Publisher: Wordsworth Editions

Format: Paperback|528 pages

Anne of Green Gables, the first book in the series, is my favourite book of all times; regardless of how many books I’ve read and loved I love this one the most. The novel is a classic heart-warming tale about a talkative red-haired orphan who has spent her early childhood being shuttled from foster homes to orphanages. The intelligent, passionate and stubborn girl mistakenly ends up on Prince Edward Island where Marilla Cuthbert and her unmarried brother, Matthew Cuthbert, adopt her.

L.M. Montgomery’s vivid recollection of Avonlea and its inhabitants pulls the reads into the world, not only because it paints wonderful scenes of ordinary rural life, but because the detailed and incisive descriptions of each character. Her writing is definitely the most descriptive writing I’ve come across so far.

About 30-50 pages in I fell in love with Anne, the girl who hates her hair but has the rare ability to find something beautiful in just about everything. I strongly identify with her, having a powerful imagination, loving nature in all its splendour and autumn in all its colours and being constantly absorbed in daydreams are traits we share. Anne finds companionship and playmates in the trees and rivers of Avonlea, she finds comfort in the idea that she can always find a tree and climb into its arms where she will feel safe. From this point of view, Anne and I are very similar, I remember talking to trees, flowers, animals, the river that flows next to my house and even rocks, thanking them for existing and, just as Anne did, giving them dramatic names.

I’m so glad I live in a world where there are Octobers.

Certainly there are some troubling notions regarding gender roles and gender expectations in the book that are products of its time, but, as a whole, the novel is very progressive and feminist encouraging higher education for women. Anne struggles to reconcile her notions with the expectation of the traditional mentality of Avonlea, but she ends up defying most conventions society sets for her changing the expectations of many men and women around her, not only encouraging women to be and love themselves, but promoting sensitivity in men as well.

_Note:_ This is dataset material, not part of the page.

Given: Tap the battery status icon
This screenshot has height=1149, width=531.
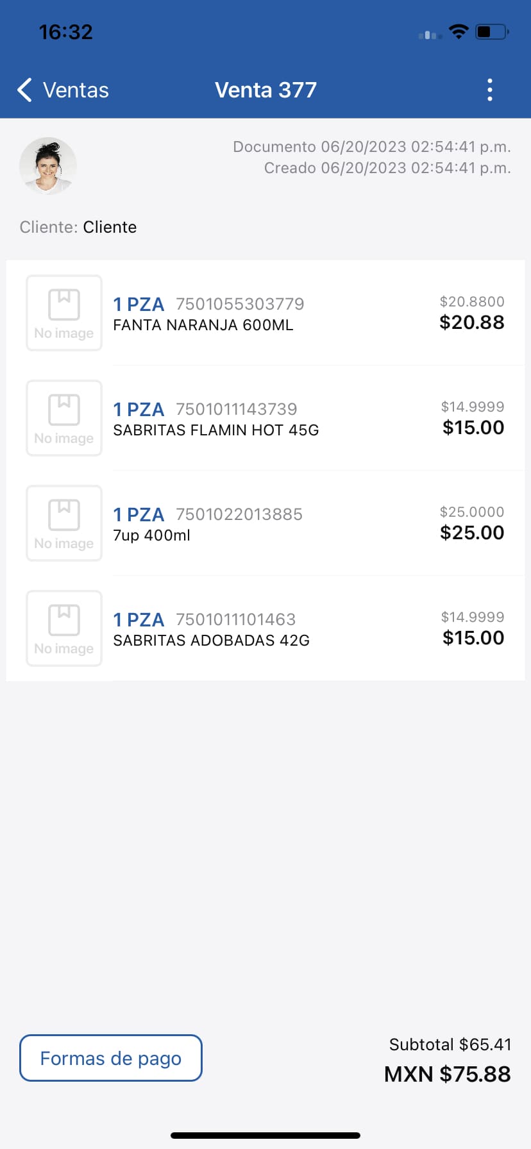Looking at the screenshot, I should [x=492, y=31].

I read Anne of Green Gables at the exact time I needed it and it felt like the perfect antidote to this messy society in which everyone is in a hurry, always angry about something and blind to the small beauties life gives us. The novel has inspired me in many ways, which reminds me of literature’s power to inspire and uplift, but mostly Anne’s way of seeing the best in everyone and everything inspired me to change the way I see and perceive both happy moments and tragedies.  

Rating: 5 out of 5.
The book in the image contains the first two books from the Anne of Green Gables series.